── Dataset content ──

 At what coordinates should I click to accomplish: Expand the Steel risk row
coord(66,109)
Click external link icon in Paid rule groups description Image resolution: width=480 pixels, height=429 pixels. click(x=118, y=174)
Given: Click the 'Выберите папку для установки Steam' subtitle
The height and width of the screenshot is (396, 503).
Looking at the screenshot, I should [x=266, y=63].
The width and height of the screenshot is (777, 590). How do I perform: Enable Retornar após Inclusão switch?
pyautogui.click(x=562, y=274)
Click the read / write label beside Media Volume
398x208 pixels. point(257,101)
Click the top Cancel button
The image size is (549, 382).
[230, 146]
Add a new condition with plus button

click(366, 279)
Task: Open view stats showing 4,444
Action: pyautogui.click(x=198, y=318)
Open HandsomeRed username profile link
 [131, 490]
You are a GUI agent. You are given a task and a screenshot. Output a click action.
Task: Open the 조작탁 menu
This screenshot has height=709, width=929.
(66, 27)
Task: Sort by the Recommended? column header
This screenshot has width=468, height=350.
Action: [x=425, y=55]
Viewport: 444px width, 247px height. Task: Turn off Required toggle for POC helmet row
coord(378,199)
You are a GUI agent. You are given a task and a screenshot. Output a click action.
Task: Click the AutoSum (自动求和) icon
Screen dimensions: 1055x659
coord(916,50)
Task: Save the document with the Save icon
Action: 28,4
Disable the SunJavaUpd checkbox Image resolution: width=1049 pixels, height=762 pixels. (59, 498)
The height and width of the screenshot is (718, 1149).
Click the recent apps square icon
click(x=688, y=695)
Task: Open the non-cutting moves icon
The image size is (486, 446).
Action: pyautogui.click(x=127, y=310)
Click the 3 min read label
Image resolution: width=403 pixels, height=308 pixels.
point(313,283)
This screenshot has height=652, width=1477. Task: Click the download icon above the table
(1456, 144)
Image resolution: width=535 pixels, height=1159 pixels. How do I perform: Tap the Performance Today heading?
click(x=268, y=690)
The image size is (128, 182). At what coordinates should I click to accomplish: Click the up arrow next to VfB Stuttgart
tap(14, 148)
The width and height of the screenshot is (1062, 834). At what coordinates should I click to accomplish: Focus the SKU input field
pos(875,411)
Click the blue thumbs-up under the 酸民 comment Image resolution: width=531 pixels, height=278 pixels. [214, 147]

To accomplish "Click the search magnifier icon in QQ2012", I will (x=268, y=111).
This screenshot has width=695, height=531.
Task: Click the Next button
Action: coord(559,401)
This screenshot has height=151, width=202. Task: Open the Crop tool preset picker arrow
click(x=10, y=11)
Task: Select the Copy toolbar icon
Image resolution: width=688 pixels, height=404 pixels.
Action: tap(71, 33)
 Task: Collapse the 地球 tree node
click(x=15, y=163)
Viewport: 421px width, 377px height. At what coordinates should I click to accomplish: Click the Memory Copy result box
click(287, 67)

───

Transcribe every entry word for word.

Answer space:
 At what coordinates should I click to accomplish: Expand the Steel risk row
coord(66,109)
Click external link icon in Paid rule groups description Image resolution: width=480 pixels, height=429 pixels. click(x=118, y=174)
Given: Click the 'Выберите папку для установки Steam' subtitle
The height and width of the screenshot is (396, 503).
Looking at the screenshot, I should [x=266, y=63].
The width and height of the screenshot is (777, 590). How do I perform: Enable Retornar após Inclusão switch?
pyautogui.click(x=562, y=274)
Click the read / write label beside Media Volume
398x208 pixels. point(257,101)
Click the top Cancel button
The image size is (549, 382).
[230, 146]
Add a new condition with plus button

click(366, 279)
Task: Open view stats showing 4,444
Action: pyautogui.click(x=198, y=318)
Open HandsomeRed username profile link
 [131, 490]
You are a GUI agent. You are given a task and a screenshot. Output a click action.
Task: Open the 조작탁 menu
This screenshot has height=709, width=929.
(66, 27)
Task: Sort by the Recommended? column header
This screenshot has width=468, height=350.
Action: [x=425, y=55]
Viewport: 444px width, 247px height. Task: Turn off Required toggle for POC helmet row
coord(378,199)
You are a GUI agent. You are given a task and a screenshot. Output a click action.
Task: Click the AutoSum (自动求和) icon
Screen dimensions: 1055x659
coord(916,50)
Task: Save the document with the Save icon
Action: 28,4
Disable the SunJavaUpd checkbox Image resolution: width=1049 pixels, height=762 pixels. (59, 498)
The height and width of the screenshot is (718, 1149).
Click the recent apps square icon
click(x=688, y=695)
Task: Open the non-cutting moves icon
The image size is (486, 446).
Action: pyautogui.click(x=127, y=310)
Click the 3 min read label
Image resolution: width=403 pixels, height=308 pixels.
point(313,283)
This screenshot has height=652, width=1477. Task: Click the download icon above the table
(1456, 144)
Image resolution: width=535 pixels, height=1159 pixels. How do I perform: Tap the Performance Today heading?
click(x=268, y=690)
The image size is (128, 182). At what coordinates should I click to accomplish: Click the up arrow next to VfB Stuttgart
tap(14, 148)
The width and height of the screenshot is (1062, 834). At what coordinates should I click to accomplish: Focus the SKU input field
pos(875,411)
Click the blue thumbs-up under the 酸民 comment Image resolution: width=531 pixels, height=278 pixels. [214, 147]

To accomplish "Click the search magnifier icon in QQ2012", I will (x=268, y=111).
This screenshot has width=695, height=531.
Task: Click the Next button
Action: coord(559,401)
This screenshot has height=151, width=202. Task: Open the Crop tool preset picker arrow
click(x=10, y=11)
Task: Select the Copy toolbar icon
Image resolution: width=688 pixels, height=404 pixels.
Action: tap(71, 33)
 Task: Collapse the 地球 tree node
click(x=15, y=163)
Viewport: 421px width, 377px height. At what coordinates should I click to accomplish: Click the Memory Copy result box
click(287, 67)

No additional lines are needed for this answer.